5. La festa di Dio è quella dell’uomo

Il “muro” che divide i Paesi ricchi da quelli poveri in tema di vaccini è solo un caso dei tanti, tutti drammatici sul piano umano, di cui le cronache di queste settimane sono piene. Basti pensare al dramma dei migranti ammassati alla frontiera tra Bielorussia e Polonia, o a quello dei profughi di Lesbo, in riferimento a cui papa Francesco ha parlato di un «naufragio di civiltà»…

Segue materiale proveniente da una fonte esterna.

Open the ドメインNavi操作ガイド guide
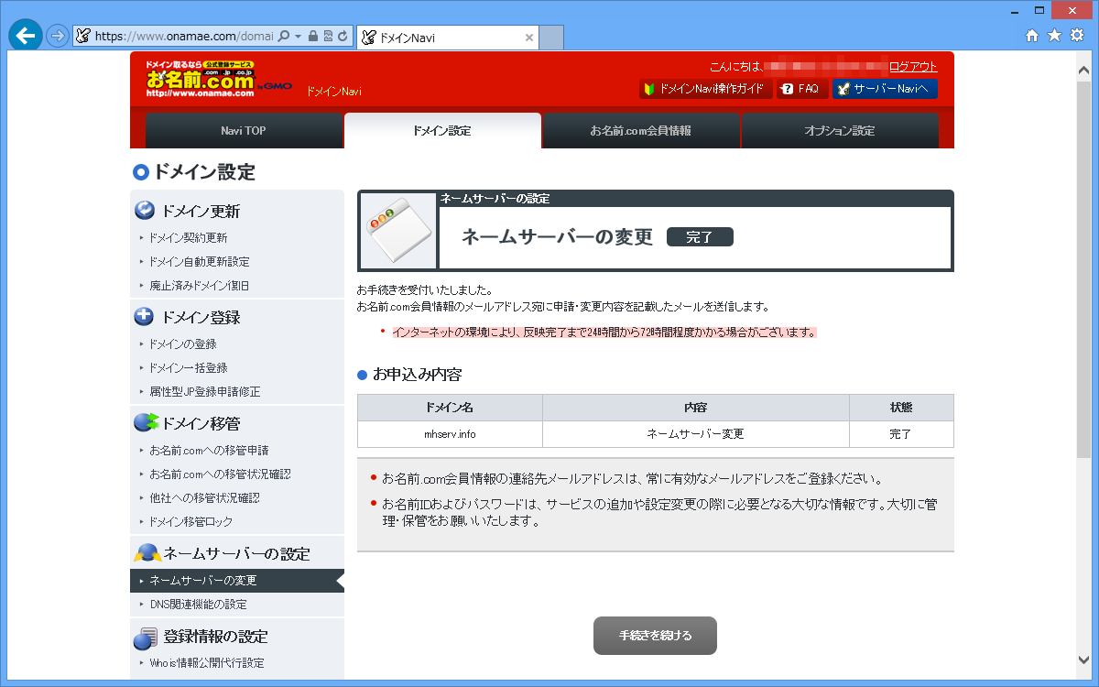1099x687 pixels. coord(705,89)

Il rinnegamento delle sue radici cristiane da parte dell’Europa, in ogni caso, non le stia portando fortuna. Si può non credere nel vangelo per fede, ma esso per secoli ha dimostrato la capacità di evidenziare i valori dell’umano  (magari anche contro la Chiesa istituzionale, che è stata sempre più lenta a riconoscerli). La fraternità è uno di questi valori, come papa Francesco, nella sua enciclica «Fratelli tutti»,  ha voluto sottolineare. Il Natale ne è un simbolo eloquente.

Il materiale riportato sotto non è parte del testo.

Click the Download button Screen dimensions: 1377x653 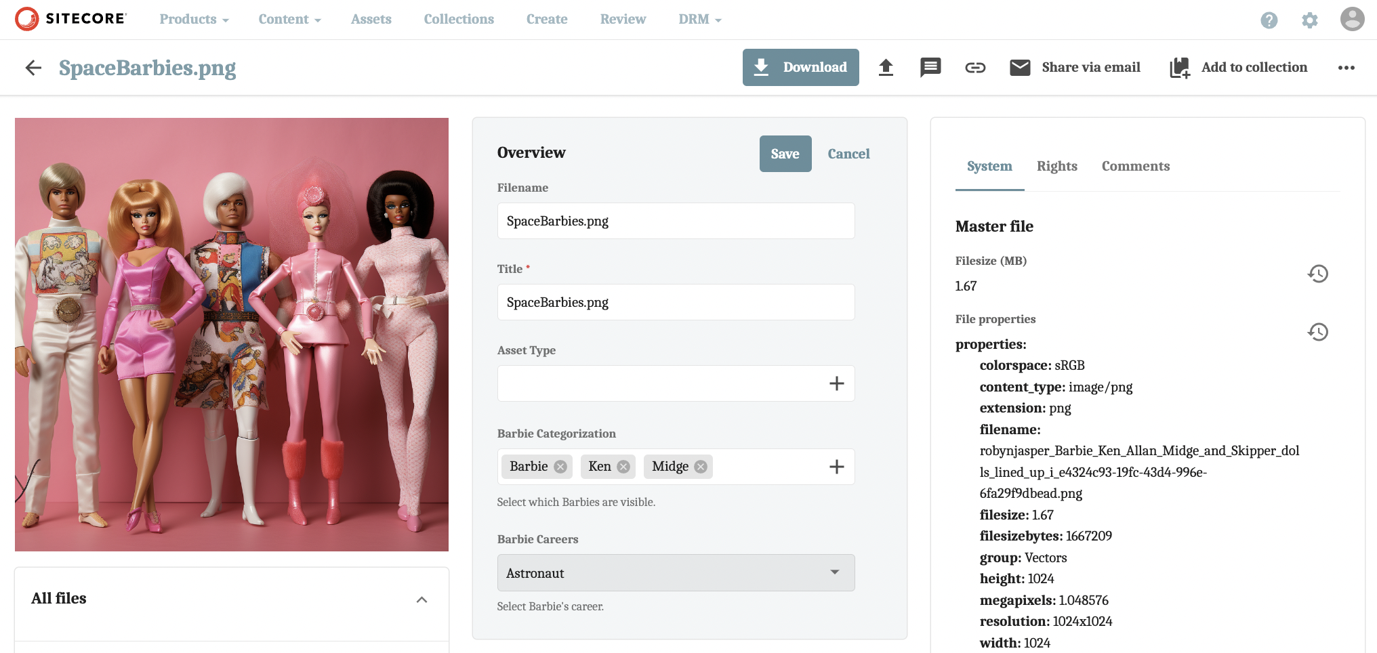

Resta, per chi è aperto all’ascolto, il richiamo del messaggio cristiano ad un evento che non si presenta  solo come un episodio del passato, di cui fare memoria, al pari della presa della Bastiglia o della proclamazione della Repubblica italiana, ma come una prospettiva di senso che può illuminare il futuro.  Che Dio abbia voluto diventare uomo, che abbia condiviso la vita di ogni essere umano, specialmente dei più poveri,  è una verità difficile da credersi – lo “spaventato”, colpito dalla follia per quello che accadeva, in fondo è l’unico personaggio del presepe che abbia realizzato l’inconcepibilità di ciò che stava accadendo - , ma sicuramente carica di significato. Alla luce del Natale, in ogni persona è possibile riconoscere il Suo volto divino: «In verità io vi dico: tutto quello che avete fatto a uno solo di questi miei fratelli più piccoli, l'avete fatto a me»» (Mt 25,40).  Questa è la festa Dio, ma anche quella dell’uomo, soprattutto di chi è povero e debole.

Per questo, forse, al di là del discutibile intento dichiarato, aveva una sua logica l’idea della Commissione Europea di cancellare ufficialmente dal suo vocabolario il termine “Natale”.